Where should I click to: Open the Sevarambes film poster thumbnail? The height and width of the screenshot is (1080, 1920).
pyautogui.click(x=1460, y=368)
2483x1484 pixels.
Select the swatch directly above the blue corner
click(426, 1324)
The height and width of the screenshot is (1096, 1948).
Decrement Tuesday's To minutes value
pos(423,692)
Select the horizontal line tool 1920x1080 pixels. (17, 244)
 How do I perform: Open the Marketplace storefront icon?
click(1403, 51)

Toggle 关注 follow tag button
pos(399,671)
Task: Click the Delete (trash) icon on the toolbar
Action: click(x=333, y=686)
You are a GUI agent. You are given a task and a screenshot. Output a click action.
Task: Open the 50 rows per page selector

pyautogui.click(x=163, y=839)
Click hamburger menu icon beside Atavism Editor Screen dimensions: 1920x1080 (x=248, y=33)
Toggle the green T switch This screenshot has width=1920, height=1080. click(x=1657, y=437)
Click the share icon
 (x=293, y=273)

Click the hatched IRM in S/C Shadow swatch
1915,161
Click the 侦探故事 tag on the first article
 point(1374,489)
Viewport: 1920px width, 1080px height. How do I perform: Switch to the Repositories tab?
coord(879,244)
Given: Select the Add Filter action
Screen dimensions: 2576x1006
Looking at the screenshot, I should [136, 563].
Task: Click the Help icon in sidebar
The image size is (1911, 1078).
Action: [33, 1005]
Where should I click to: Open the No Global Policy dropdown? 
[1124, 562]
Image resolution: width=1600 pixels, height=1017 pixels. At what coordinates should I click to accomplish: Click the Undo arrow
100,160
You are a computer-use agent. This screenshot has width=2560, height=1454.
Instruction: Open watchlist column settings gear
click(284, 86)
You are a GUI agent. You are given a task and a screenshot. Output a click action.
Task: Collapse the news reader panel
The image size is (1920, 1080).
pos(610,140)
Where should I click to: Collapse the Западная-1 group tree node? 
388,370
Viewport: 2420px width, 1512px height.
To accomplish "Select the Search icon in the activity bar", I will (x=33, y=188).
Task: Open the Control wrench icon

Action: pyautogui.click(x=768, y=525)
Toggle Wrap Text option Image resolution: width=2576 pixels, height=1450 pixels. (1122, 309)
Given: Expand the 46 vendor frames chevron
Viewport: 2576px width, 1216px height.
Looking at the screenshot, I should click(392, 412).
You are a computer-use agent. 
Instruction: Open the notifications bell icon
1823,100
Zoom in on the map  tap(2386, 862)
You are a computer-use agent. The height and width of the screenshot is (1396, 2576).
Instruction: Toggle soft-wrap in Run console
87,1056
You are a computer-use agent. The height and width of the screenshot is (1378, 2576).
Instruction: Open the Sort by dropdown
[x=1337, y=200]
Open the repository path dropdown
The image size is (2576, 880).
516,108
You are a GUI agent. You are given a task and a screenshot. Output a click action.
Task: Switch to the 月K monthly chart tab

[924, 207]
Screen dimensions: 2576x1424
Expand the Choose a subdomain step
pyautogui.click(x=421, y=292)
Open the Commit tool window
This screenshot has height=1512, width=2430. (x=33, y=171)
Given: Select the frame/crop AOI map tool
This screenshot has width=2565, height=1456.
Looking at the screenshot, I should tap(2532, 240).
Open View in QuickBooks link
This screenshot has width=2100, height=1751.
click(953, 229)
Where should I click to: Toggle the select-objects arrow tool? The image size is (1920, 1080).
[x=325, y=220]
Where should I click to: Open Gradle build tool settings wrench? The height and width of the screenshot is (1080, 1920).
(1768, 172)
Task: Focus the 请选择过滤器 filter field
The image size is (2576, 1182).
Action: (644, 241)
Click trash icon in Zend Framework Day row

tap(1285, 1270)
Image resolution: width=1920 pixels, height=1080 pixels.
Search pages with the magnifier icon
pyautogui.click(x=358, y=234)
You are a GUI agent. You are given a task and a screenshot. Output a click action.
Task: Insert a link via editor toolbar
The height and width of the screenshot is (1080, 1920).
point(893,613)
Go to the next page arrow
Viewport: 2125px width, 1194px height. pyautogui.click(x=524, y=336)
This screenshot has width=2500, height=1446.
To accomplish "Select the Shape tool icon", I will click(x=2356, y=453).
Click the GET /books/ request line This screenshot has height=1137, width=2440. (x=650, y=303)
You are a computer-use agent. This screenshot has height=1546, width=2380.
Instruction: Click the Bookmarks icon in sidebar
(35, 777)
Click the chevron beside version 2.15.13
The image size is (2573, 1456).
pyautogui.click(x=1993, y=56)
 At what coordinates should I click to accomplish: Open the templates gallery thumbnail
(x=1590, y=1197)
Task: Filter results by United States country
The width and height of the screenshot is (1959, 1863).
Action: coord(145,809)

## PROBLEM REQUIREMENTS
The answer is every line in the data where the word "chevron" appears.

## EXPECTED ANSWER
Given: Expand the 46 vendor frames chevron
Click the chevron beside version 2.15.13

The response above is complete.